(Beginning of Data extracts)
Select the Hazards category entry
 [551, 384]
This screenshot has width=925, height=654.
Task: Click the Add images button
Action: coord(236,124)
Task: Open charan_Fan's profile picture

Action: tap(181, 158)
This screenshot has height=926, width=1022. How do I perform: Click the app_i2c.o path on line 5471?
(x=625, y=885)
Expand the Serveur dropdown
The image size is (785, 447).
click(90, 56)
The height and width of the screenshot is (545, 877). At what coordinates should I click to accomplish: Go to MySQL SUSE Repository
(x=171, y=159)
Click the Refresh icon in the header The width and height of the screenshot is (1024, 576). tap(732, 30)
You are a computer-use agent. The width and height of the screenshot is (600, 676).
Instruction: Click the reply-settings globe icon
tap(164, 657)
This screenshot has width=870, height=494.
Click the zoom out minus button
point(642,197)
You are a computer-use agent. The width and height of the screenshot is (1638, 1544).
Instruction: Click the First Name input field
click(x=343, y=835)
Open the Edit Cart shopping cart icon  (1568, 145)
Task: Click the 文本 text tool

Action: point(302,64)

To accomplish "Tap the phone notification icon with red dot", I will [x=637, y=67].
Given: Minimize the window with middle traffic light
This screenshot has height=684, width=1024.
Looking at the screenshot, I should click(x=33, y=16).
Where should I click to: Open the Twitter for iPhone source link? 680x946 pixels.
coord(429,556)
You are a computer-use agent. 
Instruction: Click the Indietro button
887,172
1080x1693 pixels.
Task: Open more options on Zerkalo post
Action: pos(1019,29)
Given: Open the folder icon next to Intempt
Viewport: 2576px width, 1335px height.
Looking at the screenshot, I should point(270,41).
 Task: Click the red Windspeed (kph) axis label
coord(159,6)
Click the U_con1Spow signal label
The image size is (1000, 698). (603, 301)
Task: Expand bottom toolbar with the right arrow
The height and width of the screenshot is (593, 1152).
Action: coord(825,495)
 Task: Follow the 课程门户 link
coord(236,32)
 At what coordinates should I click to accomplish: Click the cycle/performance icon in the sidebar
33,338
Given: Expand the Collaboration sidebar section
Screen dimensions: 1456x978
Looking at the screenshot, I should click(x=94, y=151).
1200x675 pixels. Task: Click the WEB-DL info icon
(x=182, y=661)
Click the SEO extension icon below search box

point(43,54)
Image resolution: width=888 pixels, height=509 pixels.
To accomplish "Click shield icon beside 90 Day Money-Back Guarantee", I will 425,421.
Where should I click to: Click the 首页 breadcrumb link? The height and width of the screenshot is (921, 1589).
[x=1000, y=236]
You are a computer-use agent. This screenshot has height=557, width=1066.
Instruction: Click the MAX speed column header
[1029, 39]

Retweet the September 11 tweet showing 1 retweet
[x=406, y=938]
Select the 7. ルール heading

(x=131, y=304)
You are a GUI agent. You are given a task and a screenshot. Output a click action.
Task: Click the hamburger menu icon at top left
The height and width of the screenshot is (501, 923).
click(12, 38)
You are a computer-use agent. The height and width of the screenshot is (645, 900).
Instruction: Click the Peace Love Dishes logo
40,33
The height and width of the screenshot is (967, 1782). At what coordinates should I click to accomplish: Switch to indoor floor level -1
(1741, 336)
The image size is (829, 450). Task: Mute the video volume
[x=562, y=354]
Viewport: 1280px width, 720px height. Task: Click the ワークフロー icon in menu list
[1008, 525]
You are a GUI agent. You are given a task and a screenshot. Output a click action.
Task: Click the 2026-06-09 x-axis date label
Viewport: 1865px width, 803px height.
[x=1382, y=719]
(End of Data extracts)
→ Task directions
Write out each record exactly, without addition or omission.

→ Response to the task
Select the Hazards category entry
 [551, 384]
This screenshot has width=925, height=654.
Task: Click the Add images button
Action: coord(236,124)
Task: Open charan_Fan's profile picture

Action: tap(181, 158)
This screenshot has height=926, width=1022. How do I perform: Click the app_i2c.o path on line 5471?
(x=625, y=885)
Expand the Serveur dropdown
The image size is (785, 447).
click(90, 56)
The height and width of the screenshot is (545, 877). At what coordinates should I click to accomplish: Go to MySQL SUSE Repository
(x=171, y=159)
Click the Refresh icon in the header The width and height of the screenshot is (1024, 576). tap(732, 30)
You are a computer-use agent. The width and height of the screenshot is (600, 676).
Instruction: Click the reply-settings globe icon
tap(164, 657)
This screenshot has width=870, height=494.
Click the zoom out minus button
point(642,197)
You are a computer-use agent. The width and height of the screenshot is (1638, 1544).
Instruction: Click the First Name input field
click(x=343, y=835)
Open the Edit Cart shopping cart icon  (1568, 145)
Task: Click the 文本 text tool

Action: point(302,64)

To accomplish "Tap the phone notification icon with red dot", I will [x=637, y=67].
Given: Minimize the window with middle traffic light
This screenshot has height=684, width=1024.
Looking at the screenshot, I should click(x=33, y=16).
Where should I click to: Open the Twitter for iPhone source link? 680x946 pixels.
coord(429,556)
You are a computer-use agent. 
Instruction: Click the Indietro button
887,172
1080x1693 pixels.
Task: Open more options on Zerkalo post
Action: pos(1019,29)
Given: Open the folder icon next to Intempt
Viewport: 2576px width, 1335px height.
Looking at the screenshot, I should point(270,41).
 Task: Click the red Windspeed (kph) axis label
coord(159,6)
Click the U_con1Spow signal label
The image size is (1000, 698). (603, 301)
Task: Expand bottom toolbar with the right arrow
The height and width of the screenshot is (593, 1152).
Action: coord(825,495)
 Task: Follow the 课程门户 link
coord(236,32)
 At what coordinates should I click to accomplish: Click the cycle/performance icon in the sidebar
33,338
Given: Expand the Collaboration sidebar section
Screen dimensions: 1456x978
Looking at the screenshot, I should click(x=94, y=151).
1200x675 pixels. Task: Click the WEB-DL info icon
(x=182, y=661)
Click the SEO extension icon below search box

point(43,54)
Image resolution: width=888 pixels, height=509 pixels.
To accomplish "Click shield icon beside 90 Day Money-Back Guarantee", I will 425,421.
Where should I click to: Click the 首页 breadcrumb link? The height and width of the screenshot is (921, 1589).
[x=1000, y=236]
You are a computer-use agent. This screenshot has height=557, width=1066.
Instruction: Click the MAX speed column header
[1029, 39]

Retweet the September 11 tweet showing 1 retweet
[x=406, y=938]
Select the 7. ルール heading

(x=131, y=304)
You are a GUI agent. You are given a task and a screenshot. Output a click action.
Task: Click the hamburger menu icon at top left
The height and width of the screenshot is (501, 923).
click(12, 38)
You are a computer-use agent. The height and width of the screenshot is (645, 900).
Instruction: Click the Peace Love Dishes logo
40,33
The height and width of the screenshot is (967, 1782). At what coordinates should I click to accomplish: Switch to indoor floor level -1
(1741, 336)
The image size is (829, 450). Task: Mute the video volume
[x=562, y=354]
Viewport: 1280px width, 720px height. Task: Click the ワークフロー icon in menu list
[1008, 525]
You are a GUI agent. You are given a task and a screenshot. Output a click action.
Task: Click the 2026-06-09 x-axis date label
Viewport: 1865px width, 803px height.
[x=1382, y=719]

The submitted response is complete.